Pour le bon fonctionnement du marché intérieur, l’Union tente de coordonner l’approvisionnement du matériel sanitaire en lançant un appel d’offre européen pour l’acquisition de matériel médical. La Commission a aussi supprimé les droits de douanes sur ces matériels en provenance de pays tiers. Avec l’aval du Parlement européen, elle a aussi utilisé l’arme budgétaire : flécher des crédits du budget européen vers les dépenses de santé, notamment pour la recherche d’un traitement et d’un vaccin. Mais l’Union ayant un budget très faible et n’ayant pas le droit de s’endetter, ses marges de manœuvres sont inférieures à celles d’un État comme la France. Elle a donc autorisé les États membres de s’endetter eux-mêmes en dérogeant à la règle des 3 % de déficit, ce qui est permis par les traités en cas de grave récession économique (articles 3 paragraphe 5 et 5 paragraphe 2 du règlement du 7 juillet 1997, modifié en 2011).

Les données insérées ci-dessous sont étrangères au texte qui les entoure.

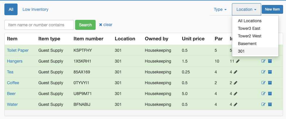Archive the Beer item
The height and width of the screenshot is (119, 286).
[270, 94]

Ce que l’Union aurait pu faire
Dire cependant que l’Union n’a aucune compétence en matière de santé publique serait aller un peu vite en besogne. Car depuis 2009 et l’entrée en vigueur du traité de Lisbonne, l’Union est compétente pour légiférer sur la prévention des épidémies. Si elle ne peut pas, comme nous l’avons dit, harmoniser les législations des États membres en la matière, c’est-à-dire adopter des actes à l’échelle européenne qui remplaceraient les lois et règlements nationaux pour lutter contre une pandémie, elle peut néanmoins, précise toujours l’article 168 TFUE, « encourager » les États membres dans leur lutte. Sauf qu’elle ne l’a pas fait. Et au vu du cheminement législatif pour adopter un tel encouragement – adoption d’un texte par le Parlement européen et le Conseil, après avis du Conseil économique et social et du Comité des régions – inutile de dire que c’est désormais un peu tard.
À moyen terme cependant, rien n’empêche l’Union d’agir, à part peut-être la volonté à la fois de la Commission, du Parlement ainsi que du Conseil réunissant les États membres… Du côté du Parlement européen, une initiative d’envergure est passée extraordinairement inaperçue. Réunis en séance plénière vendredi 17 avril dernier, les députés ont adopté par 395 voix contre 171 une résolution sur une action coordonnée de l’Union pour combattre la pandémie de COVID-19. Ils y déplorent l’incapacité du Conseil européen à parvenir à un consensus et proclament que « la solidarité entre les États membres n’est pas une option mais une obligation qui découle des traités et fait partie de nos valeurs européennes ». En conséquence, ils demandent le renforcement des moyens et pouvoirs du Centre européen de prévention et de contrôle des maladies (ECDC) pour lui permettre de stocker du matériel médical et de dépêcher du personnel en cas d’épidémie. En d’autres termes, il s’agirait d’avoir au niveau européen un équivalent des CDC américains, les Centers for Disease Control and Prevention. Rien, dans les traités de l’Union, ne s’y opposerait.
Enfin, on pourrait aussi citer le cas de l’agriculture, au soutien de laquelle est venue la Commission européenne en annonçant des aides financières et une simplification des procédures administratives. Néanmoins, alors que des députés européens lancent des signaux d’alerte à la Commission au sujet de la situation des agriculteurs qui souffrent grandement de la situation, il ne semble pas y avoir pour le moment de réponse d’envergure, alors que la politique agricole est bien une politique commune (la PAC).
Rien ne sert donc de dire que l’Union ne peut rien, ni de tout attendre d’elle. La vérité est entre les deux, et il faudra bien garder à l’esprit la répartition des pouvoirs entre les États et l’Union lorsqu’il s’agira d’établir les responsabilités des uns et des autres dans la gestion de la crise sanitaire, pour améliorer, dans l’avenir, la réponse à apporter à un tel type de menace.